Если поэт не маньяк и не профессионал, то он непременно служит идее или идеям, точнее, отдается им во власть, тем более что и сама-то поэзия уж очень тонкая эссенция, и едва ли она могла бы даже отлиться в форму индивидуальности.
Да и что в мире и когда могло избегнуть необходимости служить? Если только подумать, что в течение целого ряда веков все политические комбинации эллинов должны были проходить через бледную женщину-медиума с ядовитой травиной между побелевших губ (6), не говоря уже о том, что сами боги не брезгали служить в почтальонах и даже по кузнечной части.
Связь поэзии Достоевского с представлением о пророке интересует меня вот с какой стороны. Как известно, древность дала нам два прототипа поэтов, если не две героизированных теории творчества.
Первая- эллинская, с преобладанием активного момента. Это был похититель огня, платоновский посредник между богами и людьми. Поэт, гений, по теории этой, был демоном, а поэзия — оказывалась чем — то вроде божественной игры (8). Второй прототип сохранился Библией. Это была пассивная форма гения, и здесь поэт являлся одержимым. Это был пророк, т. е. сосуд со скрытым в нем и вечно бодрым пламенем, и этого сосуда волнами расходились среди людей их же, только просветленные страдания, их же, только обостренные сомнения.
Гете, Пушкин, Гейне, парнасцы говорили нам не раз о первом поэте и звали за ним в прохладные сады Академа; но, читая Достоевского, Эдгара По, Гоголя, Толстого или Бодлера, мы чаще думали о втором, там, на выжженных берегах Мертвого моря.
В связи с тем, что только что сказано, легко определить в творчестве Достоевского его характерный принцип. Над Достоевским тяготела одна власть. Он был поэтом нашей совести.
Оттого именно он так болезненно близок читателю и притом не только на своих патетических страницах, но даже в «скверных анекдотах», и это вовсе не тот интерес, которым захватывает нас Уэллс, а что-то гораздо более интимное, но что иногда кажется поистине страшным.
Вместе с поэтом мы покорно переживаем молчаливые муки честного вора, умирающего на своем промасленном тюфячишке, вместе с ним страдаем с героем записок из подполья, от предательского пятна на его пьедестале и от всей его мизерной, замухрыщатой фигурки; мы не можем не мучиться трауром на серой шляпе Павла Павловича Трусоцкого; и вместе со штатским генералом Пралинским, сквозь его отравленные водкой грезы, нас бесконечно тревожит именно вот это нелепое золотое кольцо над пологом оскверненного им ложа.

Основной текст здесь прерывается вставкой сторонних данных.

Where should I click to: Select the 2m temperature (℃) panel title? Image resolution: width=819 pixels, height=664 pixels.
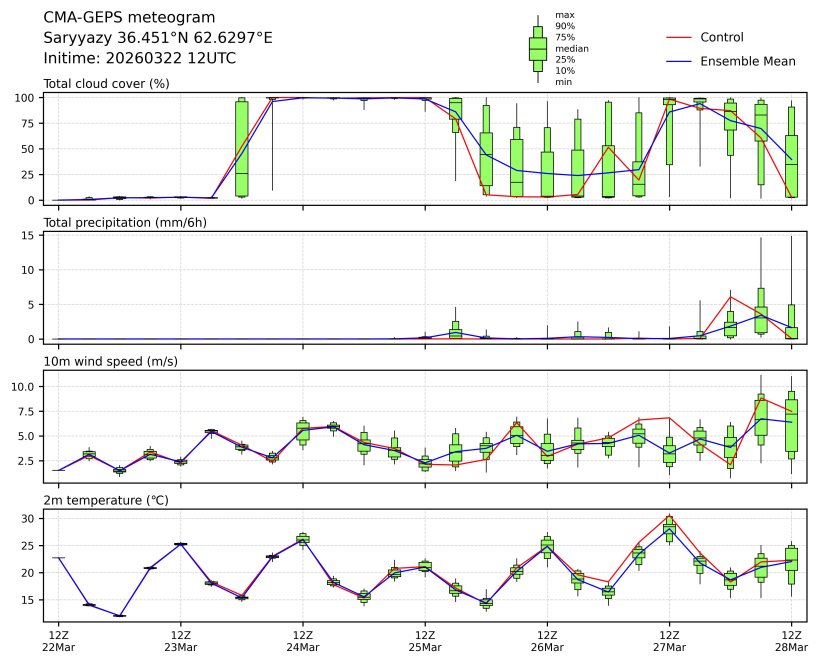pos(107,499)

А эти праздничные вечера в остроге? А «омбрелька» Сонечки вечером у постели умирающего отца; а закатные сны Раскольникова или еще эта холодная телятина, шаркающие туфли коридорного и зигзаги призрачной мыши на трактирной постели Свидригайлова в ночь перед его вояжем. Если поэзия Достоевского так насыщена страданием, и притом непременно самым заправским и подлинным, то причину, конечно, надо искать именно в том, что это была поэзия совести. Совесть и сама любит рисовать, только произведения ее редко в красках, скорей это художница по части blanc et noir [1] и больше всего она заботится об отчетливости линий; масштабы тоже любит побольше.